毎年、風物詩のように年末になると現れる年間ミステリ・ランキングの類は基本、信用していないのだが、2016年末に各社の海外ミステリ部門で1位を獲得したこの本に関しては、選者の目は節穴ではなかったと言わねばならないだろう。文庫本で上下巻合計約1100ページを全くストレスなく一気に読ませる筆力には、ただ脱帽の一言である。
『熊と踊れ』は1990年代にスウェーデンで実際に起こった、連続銀行襲撃事件がベースになっている。こういう実際の事件を元にして書かれた小説というのは世の中に多々あるが、この作品が他の多くと決定的に異なっているのは、事件を起こしたのが共同執筆者の1人、ステファン・トンベリの兄弟たちだった、という点だろう。トンベリ自身は事件には関わっていないようだが、兄弟たちが銀行強盗を計画していたのは知っていたという。そして、刑務所から出所した兄弟たちから直接聞いた、襲撃の計画からその現場での出来事までの詳細が、この作品の中でフィクションとして再構成されている。
もう1人の執筆者、アンデシュ・ルースランドは、この作品の前にも服役経験のある人と組んで社会派の刑事物シリーズを書いていて、日本でも出版されている。その10年以上にわたる執筆経験を持ってトンベリと組んだのが、この『熊と踊れ』だ。

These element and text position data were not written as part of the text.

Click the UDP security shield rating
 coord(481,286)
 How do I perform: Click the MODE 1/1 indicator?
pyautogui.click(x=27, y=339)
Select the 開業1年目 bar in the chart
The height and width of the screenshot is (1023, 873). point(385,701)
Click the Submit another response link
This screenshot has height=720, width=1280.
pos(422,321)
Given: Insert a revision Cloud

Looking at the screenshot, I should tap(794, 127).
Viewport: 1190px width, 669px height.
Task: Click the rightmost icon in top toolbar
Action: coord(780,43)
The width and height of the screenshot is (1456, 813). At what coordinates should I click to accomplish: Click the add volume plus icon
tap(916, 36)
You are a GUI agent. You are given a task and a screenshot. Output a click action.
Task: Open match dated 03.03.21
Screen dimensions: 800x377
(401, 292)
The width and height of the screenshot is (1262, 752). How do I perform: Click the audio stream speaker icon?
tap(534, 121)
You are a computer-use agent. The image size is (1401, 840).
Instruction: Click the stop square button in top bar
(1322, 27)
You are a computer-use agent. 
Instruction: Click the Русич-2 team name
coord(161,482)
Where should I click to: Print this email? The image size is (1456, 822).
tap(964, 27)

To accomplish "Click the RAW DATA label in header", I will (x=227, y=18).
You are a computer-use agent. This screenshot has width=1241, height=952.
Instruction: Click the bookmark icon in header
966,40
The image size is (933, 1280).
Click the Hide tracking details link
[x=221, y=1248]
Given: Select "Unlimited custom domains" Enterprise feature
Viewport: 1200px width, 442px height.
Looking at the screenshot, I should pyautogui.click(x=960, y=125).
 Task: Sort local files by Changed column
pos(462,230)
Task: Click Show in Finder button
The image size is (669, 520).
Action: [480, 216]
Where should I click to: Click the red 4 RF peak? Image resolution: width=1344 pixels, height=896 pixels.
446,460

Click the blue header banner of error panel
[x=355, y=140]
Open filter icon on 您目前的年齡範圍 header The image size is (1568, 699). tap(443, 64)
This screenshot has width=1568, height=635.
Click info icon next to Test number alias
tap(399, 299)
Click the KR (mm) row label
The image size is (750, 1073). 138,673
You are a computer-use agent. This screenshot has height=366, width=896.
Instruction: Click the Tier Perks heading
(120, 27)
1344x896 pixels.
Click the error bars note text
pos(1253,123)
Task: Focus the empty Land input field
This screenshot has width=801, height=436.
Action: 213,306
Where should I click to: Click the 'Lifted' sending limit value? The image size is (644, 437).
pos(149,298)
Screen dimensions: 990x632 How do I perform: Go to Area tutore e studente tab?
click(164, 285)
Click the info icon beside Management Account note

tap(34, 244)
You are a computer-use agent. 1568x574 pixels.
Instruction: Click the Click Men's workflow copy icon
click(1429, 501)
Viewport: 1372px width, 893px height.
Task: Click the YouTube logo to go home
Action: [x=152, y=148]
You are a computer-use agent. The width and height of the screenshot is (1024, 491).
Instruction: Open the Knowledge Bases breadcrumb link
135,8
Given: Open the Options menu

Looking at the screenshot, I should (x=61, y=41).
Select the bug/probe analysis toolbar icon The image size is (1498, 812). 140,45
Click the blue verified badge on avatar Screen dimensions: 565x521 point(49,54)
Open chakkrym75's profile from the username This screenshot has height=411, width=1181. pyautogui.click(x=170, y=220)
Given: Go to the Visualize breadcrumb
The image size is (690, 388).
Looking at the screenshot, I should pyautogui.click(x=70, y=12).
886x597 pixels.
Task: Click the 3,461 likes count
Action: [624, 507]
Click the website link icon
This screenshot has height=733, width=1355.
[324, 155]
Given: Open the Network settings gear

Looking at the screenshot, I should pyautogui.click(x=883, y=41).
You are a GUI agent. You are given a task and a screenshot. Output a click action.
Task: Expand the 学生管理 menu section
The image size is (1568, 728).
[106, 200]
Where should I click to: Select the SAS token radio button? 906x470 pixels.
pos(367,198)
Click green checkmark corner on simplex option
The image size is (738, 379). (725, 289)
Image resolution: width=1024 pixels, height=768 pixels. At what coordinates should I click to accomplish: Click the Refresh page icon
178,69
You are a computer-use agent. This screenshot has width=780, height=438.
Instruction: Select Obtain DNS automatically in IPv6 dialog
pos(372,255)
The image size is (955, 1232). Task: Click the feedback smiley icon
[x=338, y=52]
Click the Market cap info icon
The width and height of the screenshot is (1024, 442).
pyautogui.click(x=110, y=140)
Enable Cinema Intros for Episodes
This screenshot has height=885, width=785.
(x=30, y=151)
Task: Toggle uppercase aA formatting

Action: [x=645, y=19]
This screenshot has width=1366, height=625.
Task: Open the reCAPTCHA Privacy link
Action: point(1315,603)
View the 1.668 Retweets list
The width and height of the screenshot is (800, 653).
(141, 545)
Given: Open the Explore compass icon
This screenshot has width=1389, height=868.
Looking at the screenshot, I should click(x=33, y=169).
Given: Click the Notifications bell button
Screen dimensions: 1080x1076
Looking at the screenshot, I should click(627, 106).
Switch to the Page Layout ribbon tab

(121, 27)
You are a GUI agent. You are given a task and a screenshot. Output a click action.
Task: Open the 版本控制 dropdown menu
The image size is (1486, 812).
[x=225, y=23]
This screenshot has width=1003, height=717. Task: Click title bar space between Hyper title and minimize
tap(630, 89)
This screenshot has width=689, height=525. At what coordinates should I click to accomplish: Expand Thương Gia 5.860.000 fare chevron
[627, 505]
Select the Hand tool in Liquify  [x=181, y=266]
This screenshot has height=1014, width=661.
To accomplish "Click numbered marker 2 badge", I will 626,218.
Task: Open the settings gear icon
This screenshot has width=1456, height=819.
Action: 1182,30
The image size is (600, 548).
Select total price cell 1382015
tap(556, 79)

この作品の特徴は、上に述べたように実際の事件をかなり忠実に再現していることとともに、これが氏族、兄弟の間の「血の絆」を描いたものであることだろう。暴君のような父の下で育った、裏社会と何の関係もない兄弟たちが、誰もが予想し得なかった方法で連続銀行襲撃を行ったこと。その「血の絆」の強さと重さ。そして、彼らを追う刑事もまた、そんな「血の絆」に縛られた存在であったこと(この刑事の部分は、この作品のための完全なフィクションのようだが)。それはどこかマリオ・プーヅォの『ゴッドファーザー』を彷彿とさせるものがある。
実話に基づいているためかクライマックスは比較的あっさりとしていて、幾重にもどんでん返しを入れ込む最近のミステリとは一線を画すが、それがラストの静かな余韻へとつながっていく。最後に語られる
まっすぐ突き進む。まっすぐ突き進む
という言葉が心に深く刺さる。
断言しよう。ミステリとして、そしてセミ・ドキュメンタリーとして、『熊と踊れ』はずば抜けた第一級の作品である、と。
※これは「本が好き」に投稿したレビューを加筆修正したもの。